InterviewAdil Ramzi
Adil Ramzi wil eerste Marokkaanse trainer in de eredivisie worden. ‘Met meer diversiteit kun je talenten redden’
Adil Ramzi (45) is hoofdcoach van Jong PSV. Hij wil als eerste Marokkaan trainer worden in de eredivisie. Dat zou grote impact op de samenleving hebben, denkt hij. Een gesprek over kansen, vertrouwen en Mo Ihattaren. ‘Als ik bij een andere club zit, ga ik hem bellen.’
Adil Ramzi zegt het wel drie keer. “Het knaagt aan mij.” Het gesprek op het trainingscomplex van PSV ging vooral over het gebrek aan trainers van Marokkaanse afkomst in het betaalde voetbal. En of dat de reden is dat te veel voetballers met een Marokkaanse achtergrond in Nederland niet de top bereiken. Dan valt, onvermijdelijk, de naam van Mohamed Ihattaren. “Het knaagt aan mij. Omdat ik de sleutel heb.”

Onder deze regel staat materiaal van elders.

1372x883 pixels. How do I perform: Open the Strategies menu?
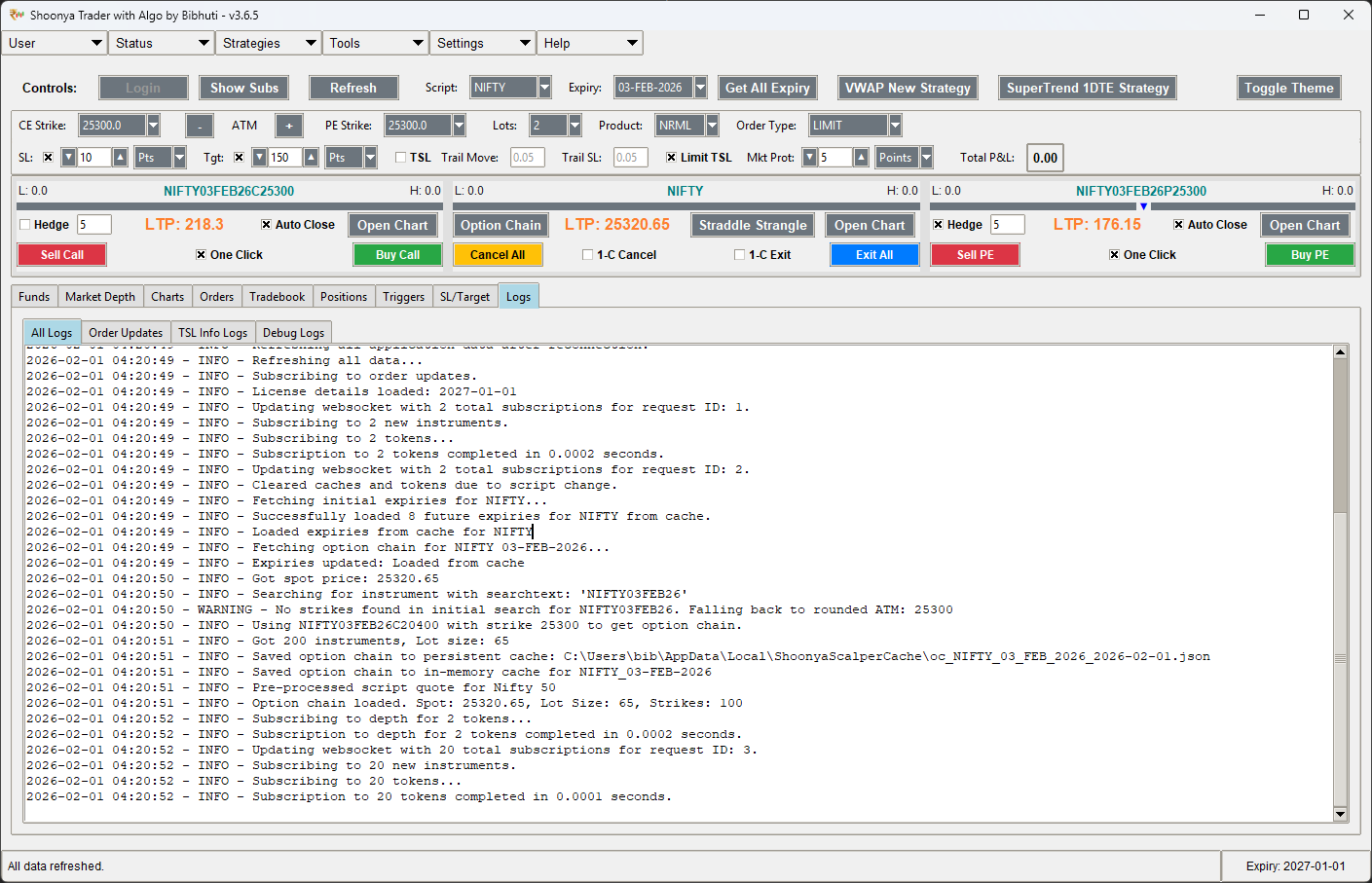(268, 43)
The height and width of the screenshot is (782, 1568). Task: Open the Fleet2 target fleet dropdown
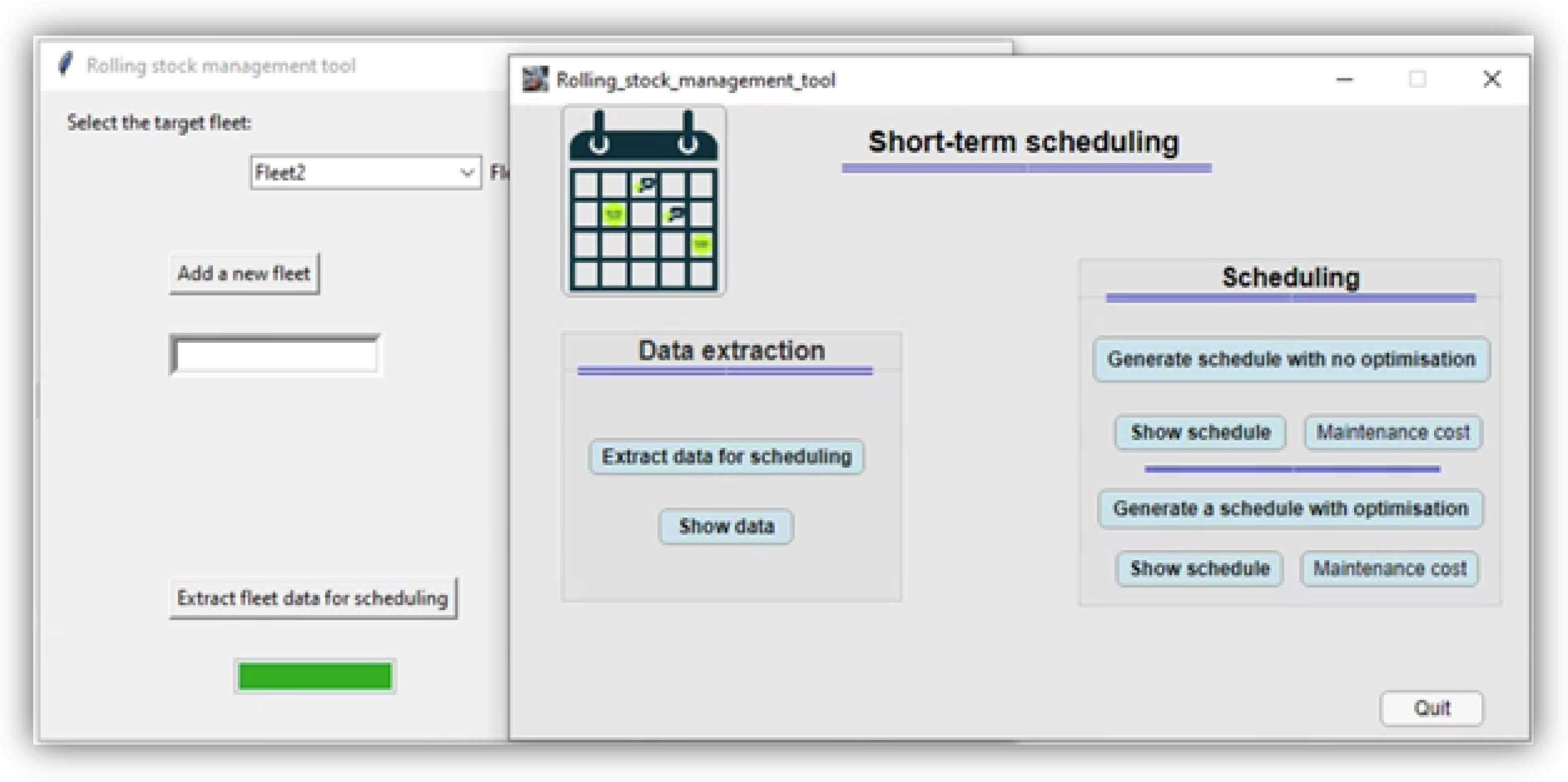[466, 173]
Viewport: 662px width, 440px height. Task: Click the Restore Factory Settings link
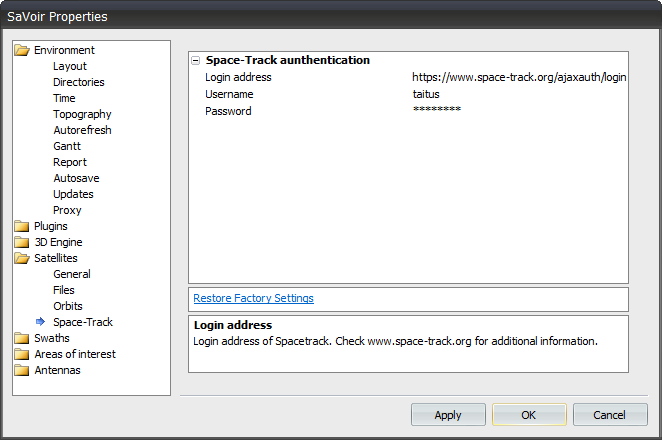click(253, 298)
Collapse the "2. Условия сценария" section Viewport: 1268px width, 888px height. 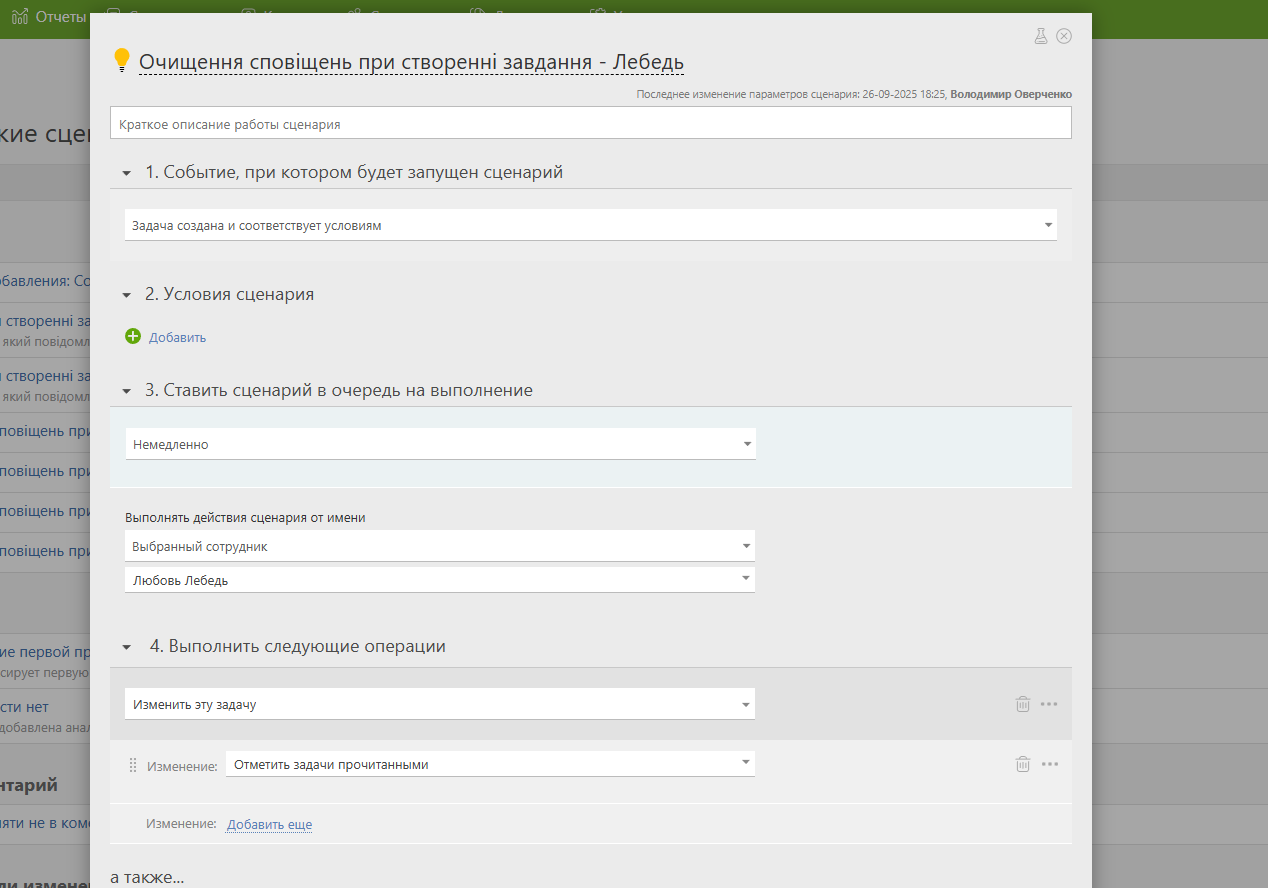[x=127, y=295]
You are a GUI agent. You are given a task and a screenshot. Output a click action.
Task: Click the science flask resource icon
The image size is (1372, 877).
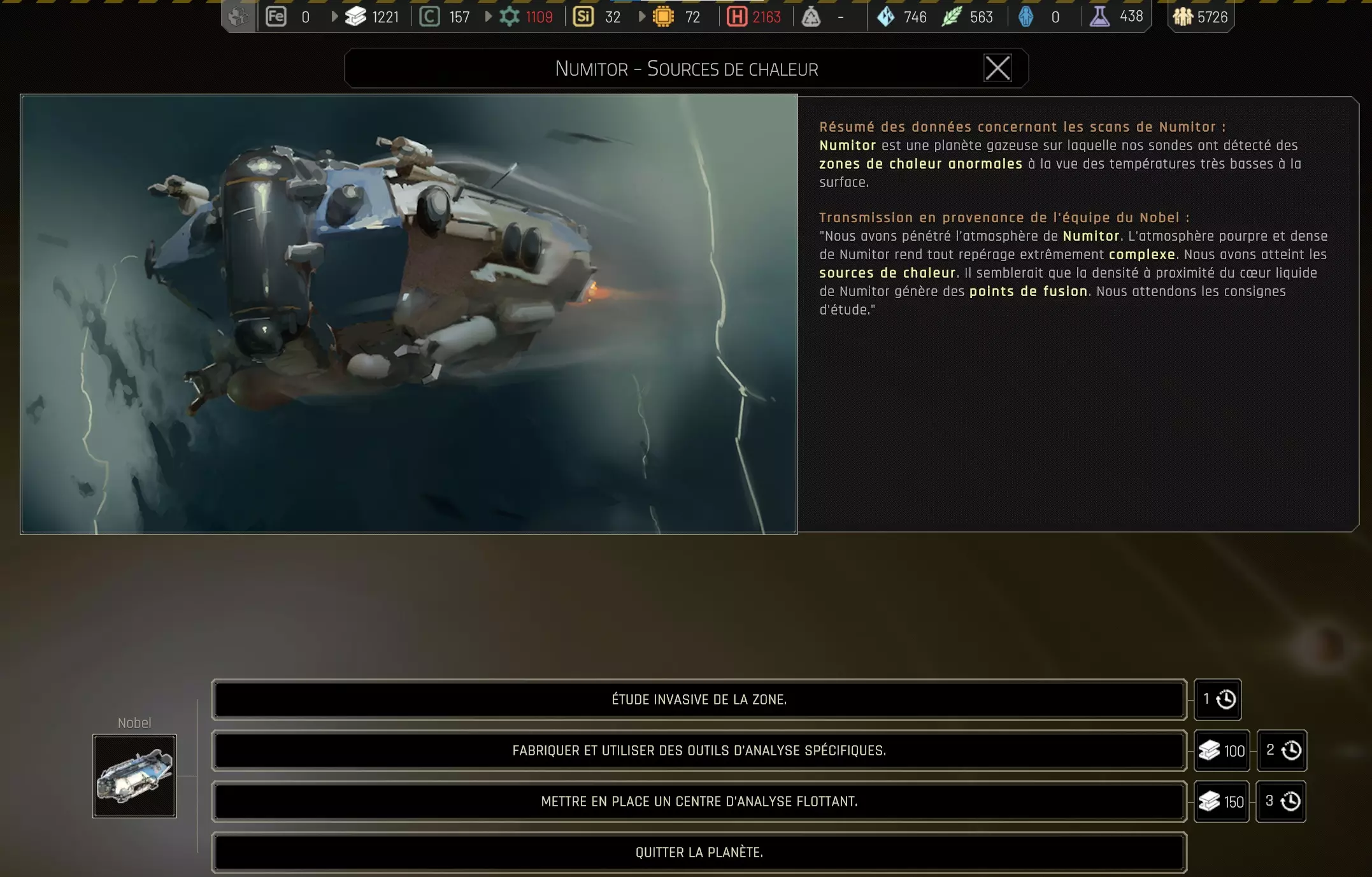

Ramzi is trainer van Jong PSV en werkt sinds 2016 bij de Eindhovense club. PSV had toen met lede ogen moeten aanzien hoe talenten als Zakaria Labyad en Zakaria Bakkali te vroeg vertrokken. Begeleiding door een jeugdtrainer met dezelfde Marokkaanse wortels zou dat in de toekomst kunnen voorkomen, was het idee. Ramzi kreeg te maken met de piepjonge Ihattaren, de groeibriljant, en ging hem intensief begeleiden. De afloop is bekend. Ihattaren moest weg bij PSV, verdwaalde via Italië en Ajax, raakte in opspraak en is op zijn 21ste geen voetballer meer.
Wat is volgens u de reden dat dit niet goed is afgelopen?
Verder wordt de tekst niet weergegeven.